Endettés en dollars, les pays d'Asie ont pris conscience à ce moment-là que leur développement restait entièrement dépendant des pays développés. Ils ont réorienté leurs politiques du tout au tout. Pour ne plus être importateurs de capitaux, ils axent leurs économies sur l'exportation et, pour assurer leur compétitivité, déprécient leurs monnaies. Ces pays mettent un coup de frein à la demande interne et deviennent excédentaires. Ils remboursent leurs dettes et gagnent leur indépendance face au FMI et à ses exigences. Ils entraînent deux conséquences à l'échelle mondiale : une inversion des mouvements de capitaux et une pression immense sur les prix des produits et sur les salaires.
L'Asie s'est affirmée sur un modèle différent du modèle américain ?
Cette autonomie politique gagnée s'observe aussi sur le coeur même du capitalisme : l'entreprise. Le modèle anglo-saxon se diffuse en Europe continentale. La France abandonne les « noyaux durs » d'actionnaires stables et l'Allemagne rompt le lien entre la banque et l'industrie ; aujourd'hui, le CAC 40 est détenu à majorité par des capitaux étrangers. En Asie, à l'inverse, un capitalisme d'Etat, à l'asiatique, se renforce.
Le Japon avait montré la voie d'une économie tournée vers l'exportation ?

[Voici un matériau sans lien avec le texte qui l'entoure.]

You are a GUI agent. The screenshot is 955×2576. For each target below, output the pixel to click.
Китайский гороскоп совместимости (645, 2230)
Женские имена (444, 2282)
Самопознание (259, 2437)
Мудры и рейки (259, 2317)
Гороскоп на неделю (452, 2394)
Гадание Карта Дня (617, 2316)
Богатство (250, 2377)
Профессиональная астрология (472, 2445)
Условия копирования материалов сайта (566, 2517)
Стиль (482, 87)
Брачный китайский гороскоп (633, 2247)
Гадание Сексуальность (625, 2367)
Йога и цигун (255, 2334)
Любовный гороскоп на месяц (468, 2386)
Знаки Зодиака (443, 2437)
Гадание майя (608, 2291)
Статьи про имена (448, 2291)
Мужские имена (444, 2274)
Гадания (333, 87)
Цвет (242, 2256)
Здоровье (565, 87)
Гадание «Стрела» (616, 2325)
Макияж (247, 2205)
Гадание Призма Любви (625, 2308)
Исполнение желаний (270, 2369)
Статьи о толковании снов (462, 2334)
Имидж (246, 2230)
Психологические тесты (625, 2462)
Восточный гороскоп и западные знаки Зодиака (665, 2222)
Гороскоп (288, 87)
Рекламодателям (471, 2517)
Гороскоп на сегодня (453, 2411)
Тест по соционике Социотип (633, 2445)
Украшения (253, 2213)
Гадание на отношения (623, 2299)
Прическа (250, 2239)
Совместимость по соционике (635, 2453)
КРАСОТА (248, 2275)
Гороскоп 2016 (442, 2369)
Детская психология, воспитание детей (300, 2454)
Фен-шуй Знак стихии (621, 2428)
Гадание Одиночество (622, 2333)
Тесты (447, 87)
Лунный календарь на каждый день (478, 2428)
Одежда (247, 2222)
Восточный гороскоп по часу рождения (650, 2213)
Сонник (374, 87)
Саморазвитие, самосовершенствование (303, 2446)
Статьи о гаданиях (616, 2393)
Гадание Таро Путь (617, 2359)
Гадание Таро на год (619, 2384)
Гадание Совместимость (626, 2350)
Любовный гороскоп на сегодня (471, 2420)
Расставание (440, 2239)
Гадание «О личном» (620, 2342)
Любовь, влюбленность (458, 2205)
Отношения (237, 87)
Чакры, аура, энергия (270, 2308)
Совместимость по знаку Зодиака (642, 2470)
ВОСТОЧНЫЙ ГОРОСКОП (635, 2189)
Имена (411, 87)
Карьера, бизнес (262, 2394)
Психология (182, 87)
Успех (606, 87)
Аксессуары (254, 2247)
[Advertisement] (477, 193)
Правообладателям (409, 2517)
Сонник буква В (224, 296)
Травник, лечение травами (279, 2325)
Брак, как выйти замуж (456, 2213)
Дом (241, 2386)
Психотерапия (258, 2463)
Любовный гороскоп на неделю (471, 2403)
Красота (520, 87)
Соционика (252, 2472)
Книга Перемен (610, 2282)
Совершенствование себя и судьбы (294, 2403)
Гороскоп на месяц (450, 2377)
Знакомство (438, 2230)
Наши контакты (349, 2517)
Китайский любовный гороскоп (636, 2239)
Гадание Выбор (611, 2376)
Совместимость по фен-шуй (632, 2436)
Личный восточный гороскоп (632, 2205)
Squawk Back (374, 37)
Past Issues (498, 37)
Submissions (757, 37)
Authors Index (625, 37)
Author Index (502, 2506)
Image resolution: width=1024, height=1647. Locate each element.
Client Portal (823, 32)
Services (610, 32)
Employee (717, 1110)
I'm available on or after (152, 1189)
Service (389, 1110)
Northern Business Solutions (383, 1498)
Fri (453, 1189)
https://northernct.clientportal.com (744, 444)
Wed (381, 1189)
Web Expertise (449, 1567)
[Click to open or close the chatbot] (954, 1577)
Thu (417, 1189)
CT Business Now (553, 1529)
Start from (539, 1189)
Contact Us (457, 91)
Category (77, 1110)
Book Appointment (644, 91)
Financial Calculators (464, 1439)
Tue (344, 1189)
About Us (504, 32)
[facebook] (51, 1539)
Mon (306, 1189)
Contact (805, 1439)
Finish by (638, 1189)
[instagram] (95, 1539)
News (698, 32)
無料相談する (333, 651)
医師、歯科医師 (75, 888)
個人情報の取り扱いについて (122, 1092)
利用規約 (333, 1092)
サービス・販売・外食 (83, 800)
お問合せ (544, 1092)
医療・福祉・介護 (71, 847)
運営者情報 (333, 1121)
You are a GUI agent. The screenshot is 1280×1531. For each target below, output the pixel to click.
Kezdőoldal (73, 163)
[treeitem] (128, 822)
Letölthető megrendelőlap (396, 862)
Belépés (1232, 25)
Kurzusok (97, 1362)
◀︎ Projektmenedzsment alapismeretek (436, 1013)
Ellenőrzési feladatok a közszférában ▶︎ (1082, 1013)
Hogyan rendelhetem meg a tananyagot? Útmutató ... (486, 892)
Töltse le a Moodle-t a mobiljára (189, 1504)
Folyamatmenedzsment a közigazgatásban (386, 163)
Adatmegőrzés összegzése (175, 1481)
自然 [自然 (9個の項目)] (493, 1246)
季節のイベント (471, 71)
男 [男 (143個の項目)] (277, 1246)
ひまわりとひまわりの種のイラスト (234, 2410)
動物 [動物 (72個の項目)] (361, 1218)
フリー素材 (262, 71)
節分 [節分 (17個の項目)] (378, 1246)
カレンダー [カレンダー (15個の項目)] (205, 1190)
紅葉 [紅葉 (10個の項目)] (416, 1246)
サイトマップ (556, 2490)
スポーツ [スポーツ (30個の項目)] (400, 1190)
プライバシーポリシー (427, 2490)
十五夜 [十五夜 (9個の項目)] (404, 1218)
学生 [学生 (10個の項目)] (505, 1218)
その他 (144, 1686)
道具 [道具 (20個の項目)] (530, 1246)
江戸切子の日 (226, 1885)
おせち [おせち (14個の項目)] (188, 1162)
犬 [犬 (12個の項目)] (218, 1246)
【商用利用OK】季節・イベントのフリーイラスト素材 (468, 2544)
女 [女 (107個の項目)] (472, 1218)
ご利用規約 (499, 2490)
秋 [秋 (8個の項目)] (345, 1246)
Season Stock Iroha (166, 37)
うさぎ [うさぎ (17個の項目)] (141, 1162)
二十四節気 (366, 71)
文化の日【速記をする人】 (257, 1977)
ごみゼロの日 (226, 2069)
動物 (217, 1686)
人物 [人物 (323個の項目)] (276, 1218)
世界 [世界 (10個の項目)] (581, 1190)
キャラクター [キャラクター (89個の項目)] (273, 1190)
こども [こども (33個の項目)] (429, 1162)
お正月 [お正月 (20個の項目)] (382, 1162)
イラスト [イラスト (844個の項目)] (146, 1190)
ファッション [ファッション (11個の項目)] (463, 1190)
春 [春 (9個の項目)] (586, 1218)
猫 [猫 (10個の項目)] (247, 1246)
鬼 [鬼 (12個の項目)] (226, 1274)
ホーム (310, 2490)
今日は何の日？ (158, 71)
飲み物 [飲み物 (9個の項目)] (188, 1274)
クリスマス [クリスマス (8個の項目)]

Oui et non. Le rattrapage japonais s'est fait sur le marché intérieur. Les exportations se sont diversifiées au terme de processus de remontée des filières de production. La Chine est le pivot d'une intégration asiatique. C'est l'atelier industriel du monde qui reçoit les matières premières d'Australie, les biens d'équipement de Corée, de Taïwan et du Japon et les services financiers de Hongkong et de Singapour. Dix ans après ses crises, l'Asie est devenue un pôle incontournable du capitalisme globalisé.
Et que devient l'Europe ?
Le monde est polarisé par la relation entre les Etats-Unis et le groupe des pays émergents, dont la Chine. Cette relation est faite de collusion tacite et de rivalité latente à cause de l'inversion des mouvements de capitaux et de la dette américaine. Le besoin d'un rééquilibrage ordonné se fera sentir tôt ou tard : aux Etats-Unis, un relèvement du taux d'épargne et, en Asie, un réajustement des taux de change et un accroissement des demandes internes. L'Europe, faute d'une politique monétaire extérieure, sera très handicapée si le rééquilibrage se traduit par la seule pression sur l'euro, déjà surévalué. C'est aux monnaies asiatiques de s'apprécier. Ensuite, en Europe, l'erreur est de séparer les politiques macro des politiques micro. Il est urgent de les connecter pour définir des dynamismes industriels et soutenir les innovations par des politiques de croissance.